───── Dataset records ─────

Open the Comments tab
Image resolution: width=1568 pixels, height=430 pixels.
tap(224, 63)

─────
───── Dataset records ─────

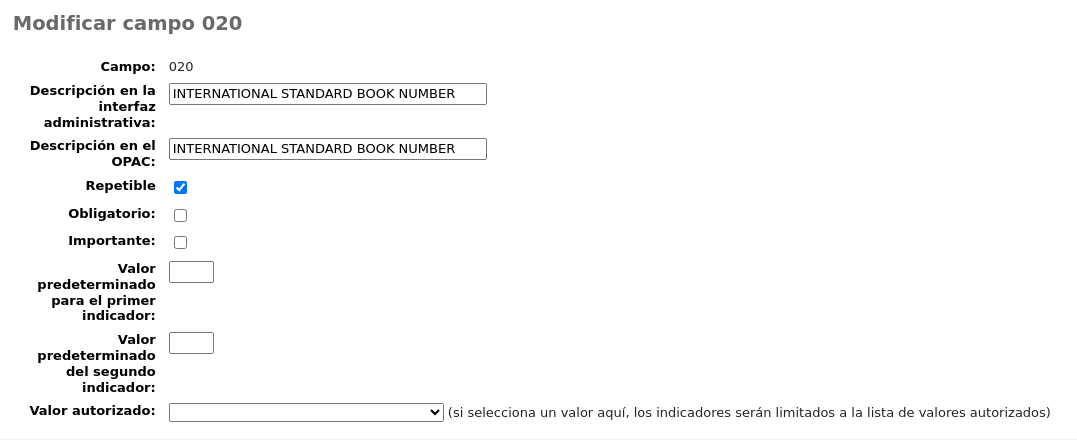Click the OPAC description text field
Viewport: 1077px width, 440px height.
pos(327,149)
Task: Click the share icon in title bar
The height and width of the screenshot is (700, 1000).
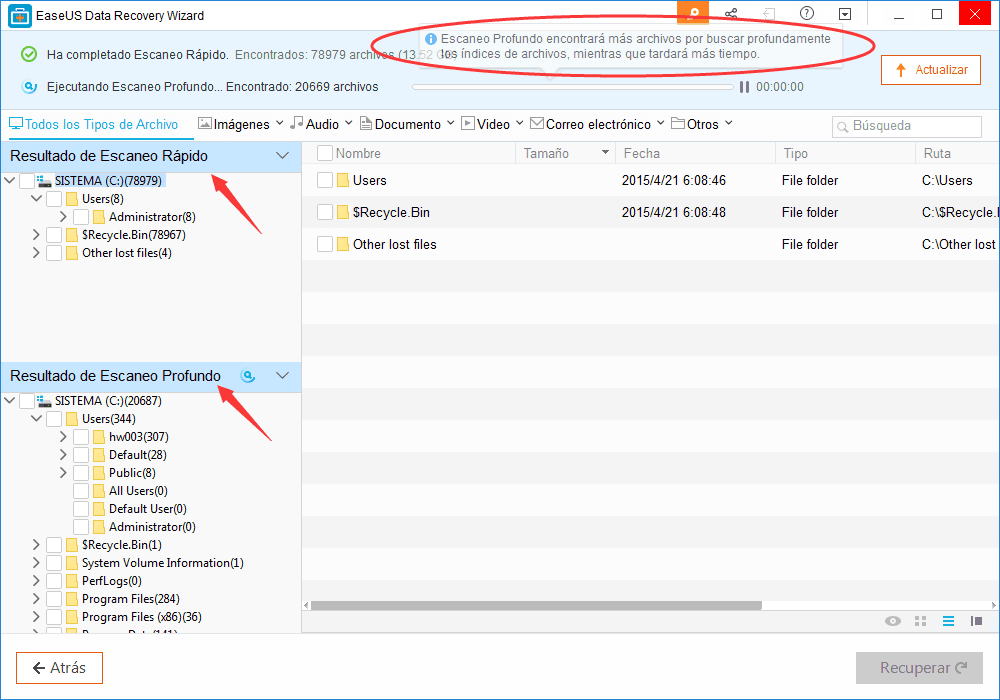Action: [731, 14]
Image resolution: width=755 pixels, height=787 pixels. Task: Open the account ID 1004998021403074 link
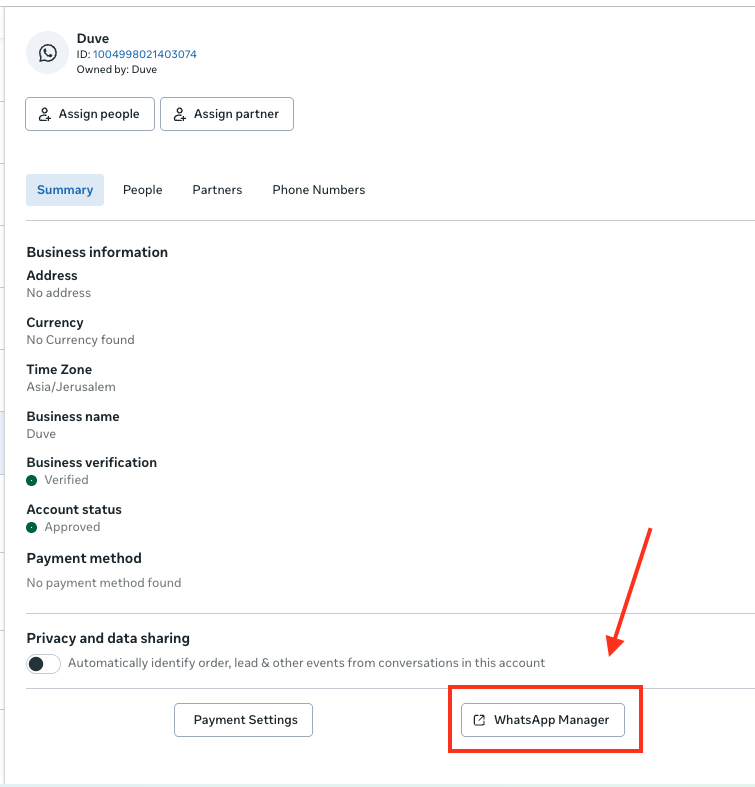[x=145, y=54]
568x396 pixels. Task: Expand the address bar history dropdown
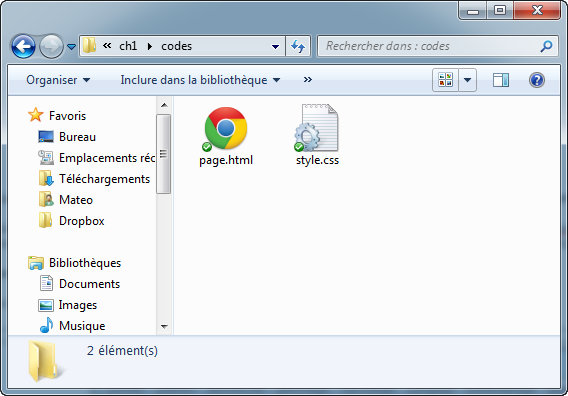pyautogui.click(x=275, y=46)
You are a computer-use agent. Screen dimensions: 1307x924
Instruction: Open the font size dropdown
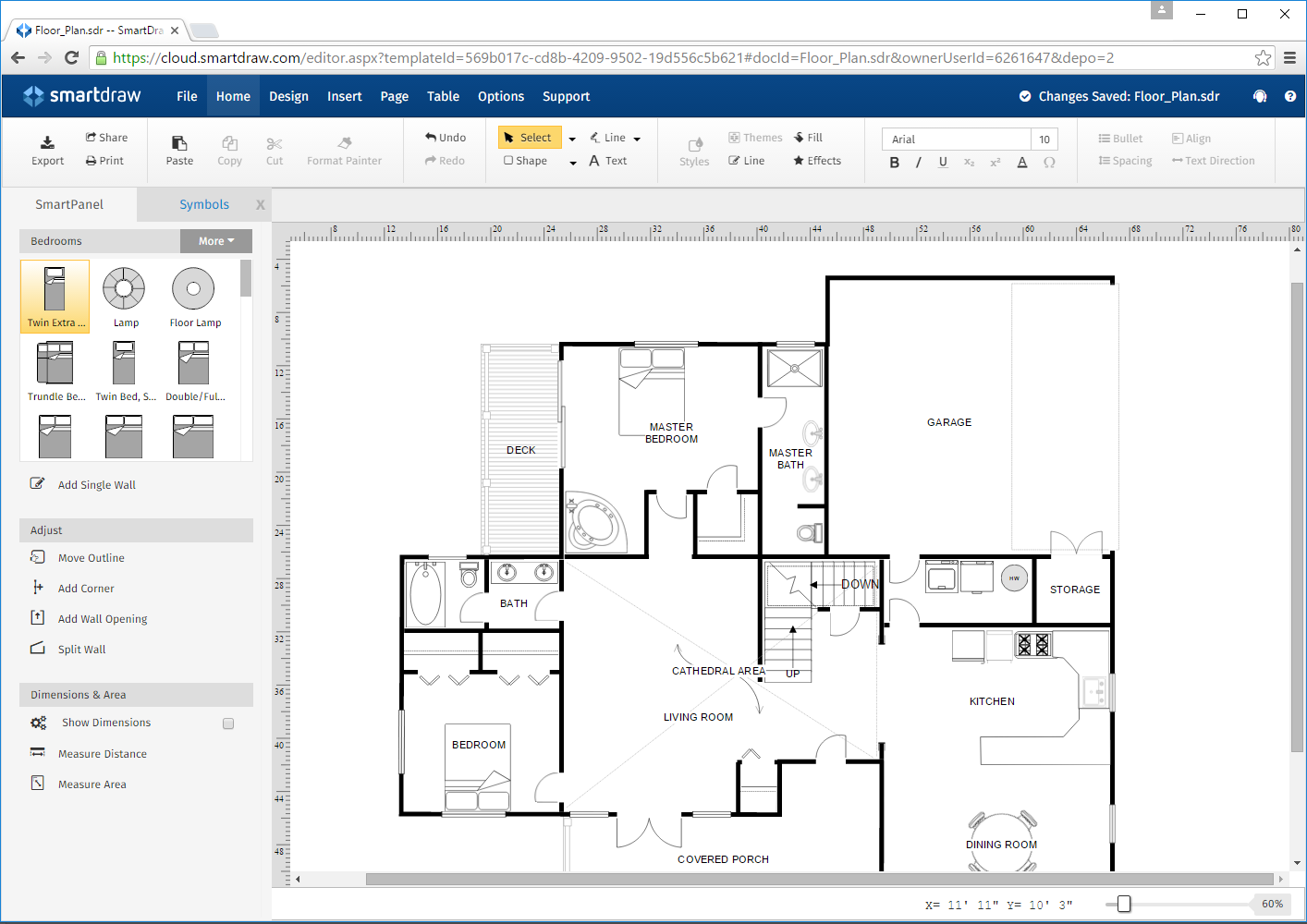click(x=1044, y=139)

─────

■ Exercise objective ■
Transcribe, exactly and without pictures, everything in the data from the line with "Image resolution: width=755" down to the line with "You are a computer-use", both included.

■ Answer to the problem ■
Image resolution: width=755 pixels, height=787 pixels. Task: Open the account ID 1004998021403074 link
[x=145, y=54]
568x396 pixels. Task: Expand the address bar history dropdown
pyautogui.click(x=275, y=46)
You are a computer-use agent. Screen dimensions: 1307x924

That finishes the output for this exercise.